Часа через два окончился незатейливый, но сытный, обильно политый водкой, брагой и пивом обед. На улицу высыпала нарядная, празднично настроенная, сытая и пьяная толпа.
Затренькала гармоника, полилась разухабистая фабричная песня, и с хохотом и визгом рассыпалась за околицу молодежь.
На селе… Не лучше ли опустить завесу на праздничную улицу села?.. Там, по завалинкам, расселись старухи и мирно беседуют о бабьих делах… Степенные мужики обсуждают виды на урожай, на цены, на сбыт… Посреди улицы заспорили до драки и непечатной ругани два пьяных соседа… Под стенами клунь и сараев мертво спят переугощав- шиеся приезжие гости, среди них многие нудно мучаются рвотой…

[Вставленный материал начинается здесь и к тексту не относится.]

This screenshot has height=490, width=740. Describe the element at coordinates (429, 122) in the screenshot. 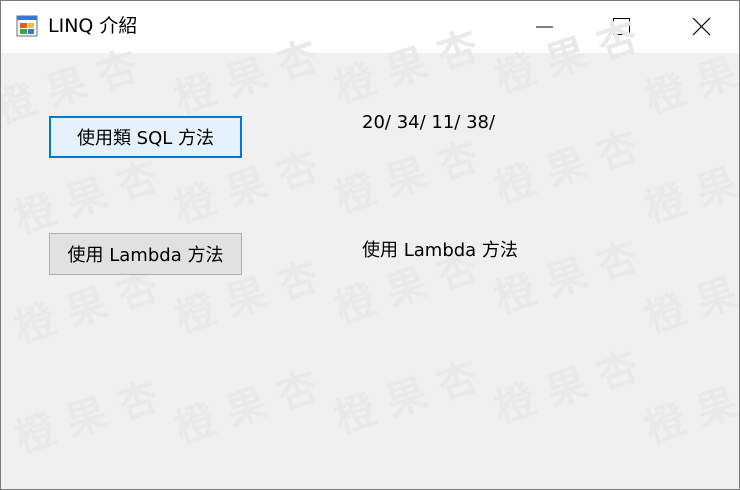

I see `sql-result-label: 20/ 34/ 11/ 38/` at that location.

Дачники постарались уйти в лес или заперлись в своих садиках. На улицах совершенно не видно интеллигентов.
Зенин с Орловским, одетые в высокие сапоги и вышитые рубашки под расстегнутыми пиджаками, стараясь не привлекать на себя внимания, переходя от группы к группе, чутко прислушиваются к разговорам. И только собрались покинуть улицу села, чтобы пойти потолкаться среди молодежи, как их внимание привлекла стоявшая на церковном крыльце, крепко прижавшись лицом к стеклу дверей, девочка лет семи.
— Что это она там высма… — оборвался на полуслове Зе- нин.
На детской головке мягкими тонами переливался рисунок восточной шелковой ткани.
Заглядевшаяся на белых ангелов в притворе Аленка даже присела от неожиданного вопроса Зенина, положившего ей руку на голову.
— На что ты эагляделась, малютка?
— Я, дяденька… я…
— Ты чего же нас испугалась? Мы тебя не съедим. Не хочешь ли конфетку, — подал он ей вынутую из кармана шоколадную плитку.
Аленка взяла ее и несмело вертела в руках.
— Ну, расскажи, плутовка, — уселись оба агента на ступеньки крыльца, — что ж ты там увидала?
Аленка минуту смотрела на них исподлобья, потом вдруг доверчиво улыбнулась и рассказала добрым дяденькам о своей привычке смотреть на белых ангелов в притворе, которые похожи на барских девочек, и о своей мечте когда- нибудь повязать на голову пестрый бант, чтобы и у нее он развевался при беге, как у дачниковой Сони.